Friday, 24 July 2015

How Nigerian Scammers Buy Exploit Kits To Defraud Asian Businesses

A small group of Nigerian scammers is using more sophisticated methods to defraud mostly Asian businesses, including buying exploit kits and malware from experienced coders, according to a new report from FireEye.

The security company said the group performs deep reconnaissance of its potential victims, jumping inside financial transactions in order to try to divert payments to their own accounts.

The schemes are much more complex than so-called 419 or advance fee fraud scams, where random victims are induced to send funds in order to get a non-existent but much larger payoff.

To carry out the scam, the group often uses the Microsoft Word Intruder exploit kit. The kit can be used to create malicious Word documents that are then sent over email. If opened, the victim's computer will be infected with a keylogger.

The group buys the tools from experienced malicious software coders, paying for remote access tools, keyloggers and exploit kits, FireEye said.

More than 2,300 victims have been targeted in 54 countries. It appears the group seeks out small to medium size businesses in Asia that perform financial transfers to suppliers. By targeting non-Asian speakers, the grammatical atrocities of the phishing emails are also less noticeable, which can be tipoffs to a scam.

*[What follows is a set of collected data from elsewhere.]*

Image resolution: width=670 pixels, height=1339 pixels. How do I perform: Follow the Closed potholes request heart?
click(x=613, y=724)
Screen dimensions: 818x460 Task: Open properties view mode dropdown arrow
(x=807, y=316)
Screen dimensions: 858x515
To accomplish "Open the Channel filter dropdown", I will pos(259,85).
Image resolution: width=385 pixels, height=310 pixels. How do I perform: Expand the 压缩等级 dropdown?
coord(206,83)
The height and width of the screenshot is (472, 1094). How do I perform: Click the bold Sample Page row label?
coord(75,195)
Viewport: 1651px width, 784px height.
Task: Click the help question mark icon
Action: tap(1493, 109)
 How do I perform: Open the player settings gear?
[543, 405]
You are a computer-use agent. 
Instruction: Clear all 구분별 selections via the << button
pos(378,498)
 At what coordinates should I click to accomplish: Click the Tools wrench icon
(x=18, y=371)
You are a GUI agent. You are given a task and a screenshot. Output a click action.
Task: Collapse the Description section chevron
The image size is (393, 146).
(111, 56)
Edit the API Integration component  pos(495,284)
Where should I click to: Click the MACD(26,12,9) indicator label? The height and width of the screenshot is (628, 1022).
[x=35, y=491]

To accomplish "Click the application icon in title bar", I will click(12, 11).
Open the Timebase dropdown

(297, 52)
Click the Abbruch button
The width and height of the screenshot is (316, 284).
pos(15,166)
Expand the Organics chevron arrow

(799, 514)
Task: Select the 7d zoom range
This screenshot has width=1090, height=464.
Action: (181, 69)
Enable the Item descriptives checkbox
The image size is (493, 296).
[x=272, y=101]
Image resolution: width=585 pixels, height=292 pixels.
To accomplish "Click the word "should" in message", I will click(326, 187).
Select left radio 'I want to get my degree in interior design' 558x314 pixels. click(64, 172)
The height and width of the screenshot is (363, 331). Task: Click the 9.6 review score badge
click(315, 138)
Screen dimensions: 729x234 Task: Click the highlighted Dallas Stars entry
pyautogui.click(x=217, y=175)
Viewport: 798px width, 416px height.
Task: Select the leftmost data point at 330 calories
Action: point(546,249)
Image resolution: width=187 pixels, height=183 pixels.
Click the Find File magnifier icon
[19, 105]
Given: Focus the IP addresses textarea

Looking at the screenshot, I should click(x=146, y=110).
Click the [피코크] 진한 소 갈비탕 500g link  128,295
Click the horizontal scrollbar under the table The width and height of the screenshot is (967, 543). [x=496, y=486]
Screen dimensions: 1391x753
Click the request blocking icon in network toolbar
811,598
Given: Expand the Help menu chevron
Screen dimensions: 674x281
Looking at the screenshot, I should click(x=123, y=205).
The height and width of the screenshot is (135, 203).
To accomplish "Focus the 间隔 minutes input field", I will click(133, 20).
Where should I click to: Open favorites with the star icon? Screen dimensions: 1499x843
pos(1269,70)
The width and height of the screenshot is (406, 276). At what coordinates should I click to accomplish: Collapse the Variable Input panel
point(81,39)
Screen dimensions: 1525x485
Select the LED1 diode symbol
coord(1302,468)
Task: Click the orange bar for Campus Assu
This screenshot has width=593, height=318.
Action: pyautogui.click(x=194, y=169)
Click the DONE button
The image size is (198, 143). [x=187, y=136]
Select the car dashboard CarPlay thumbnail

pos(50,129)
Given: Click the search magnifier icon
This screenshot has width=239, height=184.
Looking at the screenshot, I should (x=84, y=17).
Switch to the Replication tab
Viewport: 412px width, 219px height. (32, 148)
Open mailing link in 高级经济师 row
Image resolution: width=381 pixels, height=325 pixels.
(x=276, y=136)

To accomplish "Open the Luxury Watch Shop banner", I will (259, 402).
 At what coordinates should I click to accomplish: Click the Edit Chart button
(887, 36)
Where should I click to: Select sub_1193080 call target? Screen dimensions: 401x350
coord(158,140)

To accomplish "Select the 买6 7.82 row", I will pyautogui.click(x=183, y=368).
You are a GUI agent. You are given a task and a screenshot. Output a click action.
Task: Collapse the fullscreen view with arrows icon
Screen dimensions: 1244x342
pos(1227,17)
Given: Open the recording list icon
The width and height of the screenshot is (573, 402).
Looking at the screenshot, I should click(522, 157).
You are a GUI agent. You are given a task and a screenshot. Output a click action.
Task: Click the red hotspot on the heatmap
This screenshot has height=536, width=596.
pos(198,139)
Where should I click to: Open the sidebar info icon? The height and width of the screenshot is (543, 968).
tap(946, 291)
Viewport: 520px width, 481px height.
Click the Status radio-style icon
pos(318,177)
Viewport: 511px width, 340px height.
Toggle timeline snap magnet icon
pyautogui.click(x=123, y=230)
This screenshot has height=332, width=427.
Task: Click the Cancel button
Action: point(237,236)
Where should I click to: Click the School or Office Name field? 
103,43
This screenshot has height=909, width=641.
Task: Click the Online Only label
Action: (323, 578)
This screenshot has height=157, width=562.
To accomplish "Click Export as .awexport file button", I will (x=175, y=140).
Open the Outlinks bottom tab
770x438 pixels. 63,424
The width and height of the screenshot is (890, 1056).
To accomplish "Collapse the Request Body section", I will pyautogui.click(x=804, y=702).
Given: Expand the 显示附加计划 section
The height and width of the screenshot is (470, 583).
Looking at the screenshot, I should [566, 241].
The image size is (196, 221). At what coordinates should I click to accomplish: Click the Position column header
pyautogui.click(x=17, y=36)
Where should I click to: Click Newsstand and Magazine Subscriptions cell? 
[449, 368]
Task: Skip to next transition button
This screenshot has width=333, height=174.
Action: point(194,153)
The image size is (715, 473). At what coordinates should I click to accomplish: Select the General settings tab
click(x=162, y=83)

The exploit kit will install the HawkEye or KeyBase keyloggers, which collect authentication credentials for email accounts. The scammers then watch those accounts, monitoring correspondence between businesses and suppliers, looking for an opportune moment to inject themselves into a transaction.

"Once the scammers identify an interesting victim, they log into the victims accounts using the stolen credentials and study the different transactions in which the victims are involved," FireEye wrote.

If a pending transaction looks promising, the group creates a similar email address as to the victim, copying the email thread between the two parties to make it look legitimate. The scammers then pressure one party to accept different bank account details, diverting money to their own accounts.

The scammers then use a network of mules to accept the payments into their own accounts and forward it on.

Some operations have been very lucrative successes. FireEye included emails from one scammer to a money mule partner in Indonesia alerting that $900,000 and €300,000 would be transferred to an account soon.

"With this single transaction, the scammer is slated to collect over $1 million," FireEye wrote. "We believe that they launder their money through a few strategies such as buying gold and luxury items, or mixing the money they have obtained through these scams with money collected legitimately."